→ About this task:
Transcribe every record exactly as it appears.

Stored records
-- -- --
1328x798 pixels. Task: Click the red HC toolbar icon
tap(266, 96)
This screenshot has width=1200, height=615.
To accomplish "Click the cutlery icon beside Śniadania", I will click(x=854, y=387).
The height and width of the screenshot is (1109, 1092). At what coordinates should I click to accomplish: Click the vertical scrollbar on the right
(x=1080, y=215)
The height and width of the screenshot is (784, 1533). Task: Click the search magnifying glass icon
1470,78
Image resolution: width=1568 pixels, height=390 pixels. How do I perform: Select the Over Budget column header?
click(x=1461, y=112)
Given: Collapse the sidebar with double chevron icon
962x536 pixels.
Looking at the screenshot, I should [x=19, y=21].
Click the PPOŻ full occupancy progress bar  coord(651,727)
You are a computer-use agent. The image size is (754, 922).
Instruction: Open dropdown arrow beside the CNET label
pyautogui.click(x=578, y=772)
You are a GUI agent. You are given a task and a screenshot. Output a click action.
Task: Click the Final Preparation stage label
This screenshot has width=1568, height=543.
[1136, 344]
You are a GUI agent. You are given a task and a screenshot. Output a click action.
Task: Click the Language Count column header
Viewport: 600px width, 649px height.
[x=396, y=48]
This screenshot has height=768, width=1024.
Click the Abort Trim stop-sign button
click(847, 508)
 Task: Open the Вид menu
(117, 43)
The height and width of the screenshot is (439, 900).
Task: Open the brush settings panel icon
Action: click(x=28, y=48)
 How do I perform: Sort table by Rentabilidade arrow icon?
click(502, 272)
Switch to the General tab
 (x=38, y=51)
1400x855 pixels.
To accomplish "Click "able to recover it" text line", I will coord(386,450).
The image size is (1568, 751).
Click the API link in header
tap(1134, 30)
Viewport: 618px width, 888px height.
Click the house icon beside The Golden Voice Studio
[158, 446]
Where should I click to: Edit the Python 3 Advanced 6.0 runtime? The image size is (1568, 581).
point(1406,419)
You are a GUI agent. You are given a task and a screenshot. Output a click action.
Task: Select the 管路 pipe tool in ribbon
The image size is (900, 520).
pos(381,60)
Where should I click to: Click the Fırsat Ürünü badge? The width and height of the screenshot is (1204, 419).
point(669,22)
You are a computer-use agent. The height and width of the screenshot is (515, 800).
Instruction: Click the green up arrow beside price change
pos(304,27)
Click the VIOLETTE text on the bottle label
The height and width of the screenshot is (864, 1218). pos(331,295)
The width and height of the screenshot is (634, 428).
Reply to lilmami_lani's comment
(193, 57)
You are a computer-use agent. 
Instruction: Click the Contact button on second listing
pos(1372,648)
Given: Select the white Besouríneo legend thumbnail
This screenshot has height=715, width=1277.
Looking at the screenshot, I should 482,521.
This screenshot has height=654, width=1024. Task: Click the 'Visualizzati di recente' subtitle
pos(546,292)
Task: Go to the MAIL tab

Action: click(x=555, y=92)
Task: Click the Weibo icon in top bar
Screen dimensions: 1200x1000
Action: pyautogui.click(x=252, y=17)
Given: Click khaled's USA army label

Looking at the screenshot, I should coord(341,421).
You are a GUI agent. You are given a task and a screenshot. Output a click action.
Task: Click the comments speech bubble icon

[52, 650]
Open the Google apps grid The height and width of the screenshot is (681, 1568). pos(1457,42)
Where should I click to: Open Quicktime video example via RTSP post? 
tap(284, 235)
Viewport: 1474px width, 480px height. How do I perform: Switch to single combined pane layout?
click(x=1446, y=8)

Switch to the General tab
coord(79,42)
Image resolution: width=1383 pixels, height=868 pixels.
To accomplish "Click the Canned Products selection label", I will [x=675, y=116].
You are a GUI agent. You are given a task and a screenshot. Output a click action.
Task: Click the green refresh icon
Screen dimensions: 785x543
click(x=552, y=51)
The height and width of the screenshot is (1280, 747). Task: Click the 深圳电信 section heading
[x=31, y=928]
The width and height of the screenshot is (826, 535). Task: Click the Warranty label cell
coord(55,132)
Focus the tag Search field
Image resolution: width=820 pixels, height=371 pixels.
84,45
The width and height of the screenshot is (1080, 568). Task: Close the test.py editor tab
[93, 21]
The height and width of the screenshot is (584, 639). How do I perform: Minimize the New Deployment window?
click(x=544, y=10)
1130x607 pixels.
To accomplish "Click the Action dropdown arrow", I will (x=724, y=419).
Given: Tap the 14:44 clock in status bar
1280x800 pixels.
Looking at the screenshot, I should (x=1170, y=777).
-- -- --
→ Task solution:
1328x798 pixels. Task: Click the red HC toolbar icon
tap(266, 96)
This screenshot has width=1200, height=615.
To accomplish "Click the cutlery icon beside Śniadania", I will click(x=854, y=387).
The height and width of the screenshot is (1109, 1092). At what coordinates should I click to accomplish: Click the vertical scrollbar on the right
(x=1080, y=215)
The height and width of the screenshot is (784, 1533). Task: Click the search magnifying glass icon
1470,78
Image resolution: width=1568 pixels, height=390 pixels. How do I perform: Select the Over Budget column header?
click(x=1461, y=112)
Given: Collapse the sidebar with double chevron icon
962x536 pixels.
Looking at the screenshot, I should [x=19, y=21].
Click the PPOŻ full occupancy progress bar  coord(651,727)
You are a computer-use agent. The image size is (754, 922).
Instruction: Open dropdown arrow beside the CNET label
pyautogui.click(x=578, y=772)
You are a GUI agent. You are given a task and a screenshot. Output a click action.
Task: Click the Final Preparation stage label
This screenshot has width=1568, height=543.
[1136, 344]
You are a GUI agent. You are given a task and a screenshot. Output a click action.
Task: Click the Language Count column header
Viewport: 600px width, 649px height.
[x=396, y=48]
This screenshot has height=768, width=1024.
Click the Abort Trim stop-sign button
click(847, 508)
 Task: Open the Вид menu
(117, 43)
The height and width of the screenshot is (439, 900).
Task: Open the brush settings panel icon
Action: click(x=28, y=48)
 How do I perform: Sort table by Rentabilidade arrow icon?
click(502, 272)
Switch to the General tab
 (x=38, y=51)
1400x855 pixels.
To accomplish "Click "able to recover it" text line", I will coord(386,450).
The image size is (1568, 751).
Click the API link in header
tap(1134, 30)
Viewport: 618px width, 888px height.
Click the house icon beside The Golden Voice Studio
[158, 446]
Where should I click to: Edit the Python 3 Advanced 6.0 runtime? The image size is (1568, 581).
point(1406,419)
You are a GUI agent. You are given a task and a screenshot. Output a click action.
Task: Select the 管路 pipe tool in ribbon
The image size is (900, 520).
pos(381,60)
Where should I click to: Click the Fırsat Ürünü badge? The width and height of the screenshot is (1204, 419).
point(669,22)
You are a computer-use agent. The height and width of the screenshot is (515, 800).
Instruction: Click the green up arrow beside price change
pos(304,27)
Click the VIOLETTE text on the bottle label
The height and width of the screenshot is (864, 1218). pos(331,295)
The width and height of the screenshot is (634, 428).
Reply to lilmami_lani's comment
(193, 57)
You are a computer-use agent. 
Instruction: Click the Contact button on second listing
pos(1372,648)
Given: Select the white Besouríneo legend thumbnail
This screenshot has height=715, width=1277.
Looking at the screenshot, I should 482,521.
This screenshot has height=654, width=1024. Task: Click the 'Visualizzati di recente' subtitle
pos(546,292)
Task: Go to the MAIL tab

Action: click(x=555, y=92)
Task: Click the Weibo icon in top bar
Screen dimensions: 1200x1000
Action: pyautogui.click(x=252, y=17)
Given: Click khaled's USA army label

Looking at the screenshot, I should coord(341,421).
You are a GUI agent. You are given a task and a screenshot. Output a click action.
Task: Click the comments speech bubble icon

[52, 650]
Open the Google apps grid The height and width of the screenshot is (681, 1568). pos(1457,42)
Where should I click to: Open Quicktime video example via RTSP post? 
tap(284, 235)
Viewport: 1474px width, 480px height. How do I perform: Switch to single combined pane layout?
click(x=1446, y=8)

Switch to the General tab
coord(79,42)
Image resolution: width=1383 pixels, height=868 pixels.
To accomplish "Click the Canned Products selection label", I will [x=675, y=116].
You are a GUI agent. You are given a task and a screenshot. Output a click action.
Task: Click the green refresh icon
Screen dimensions: 785x543
click(x=552, y=51)
The height and width of the screenshot is (1280, 747). Task: Click the 深圳电信 section heading
[x=31, y=928]
The width and height of the screenshot is (826, 535). Task: Click the Warranty label cell
coord(55,132)
Focus the tag Search field
Image resolution: width=820 pixels, height=371 pixels.
84,45
The width and height of the screenshot is (1080, 568). Task: Close the test.py editor tab
[93, 21]
The height and width of the screenshot is (584, 639). How do I perform: Minimize the New Deployment window?
click(x=544, y=10)
1130x607 pixels.
To accomplish "Click the Action dropdown arrow", I will (x=724, y=419).
Given: Tap the 14:44 clock in status bar
1280x800 pixels.
Looking at the screenshot, I should (x=1170, y=777).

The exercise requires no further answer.